■ OBJECTIVE ■
Express the material between the line containing "At what coordinates should I click to accomplish: Rate" and the line containing "(x=863, y=103)", inclusive, as a JSON list of strings with one string per line, omitting blank lines. Leave the pictures out of the answer.

■ RECORDS FOR THE TASK ■
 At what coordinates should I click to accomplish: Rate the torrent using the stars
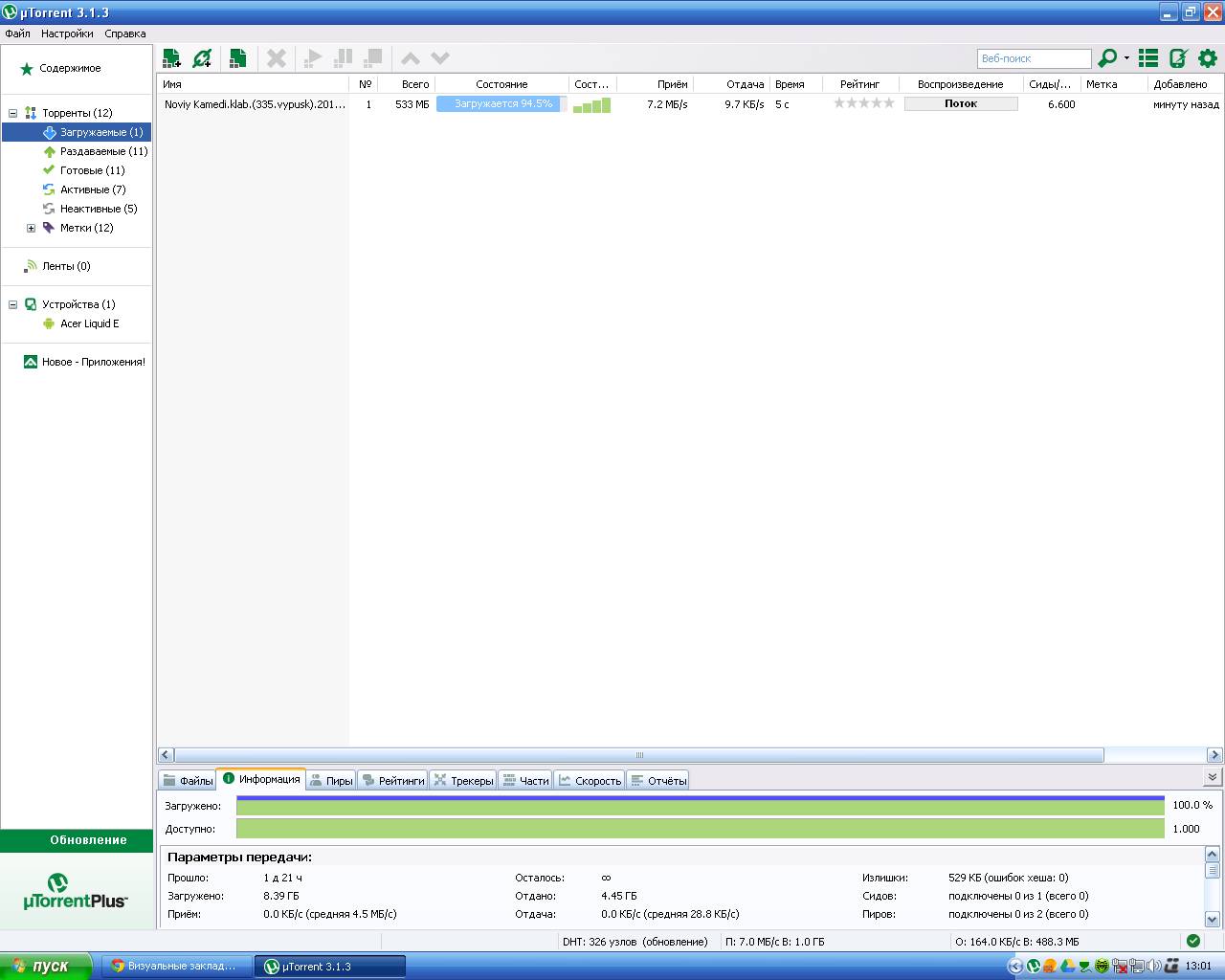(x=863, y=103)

* * *

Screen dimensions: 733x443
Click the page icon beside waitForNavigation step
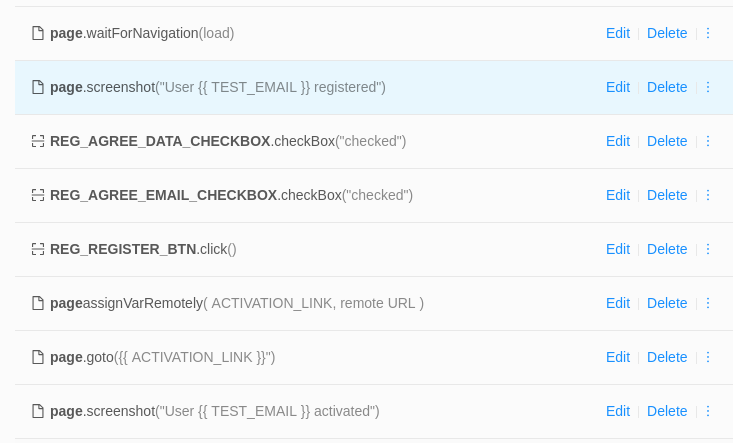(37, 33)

==

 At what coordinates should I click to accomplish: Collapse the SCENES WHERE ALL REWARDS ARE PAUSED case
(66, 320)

■ WRITTEN ANSWER ■
[
  " At what coordinates should I click to accomplish: Rate the torrent using the stars",
  "(x=863, y=103)"
]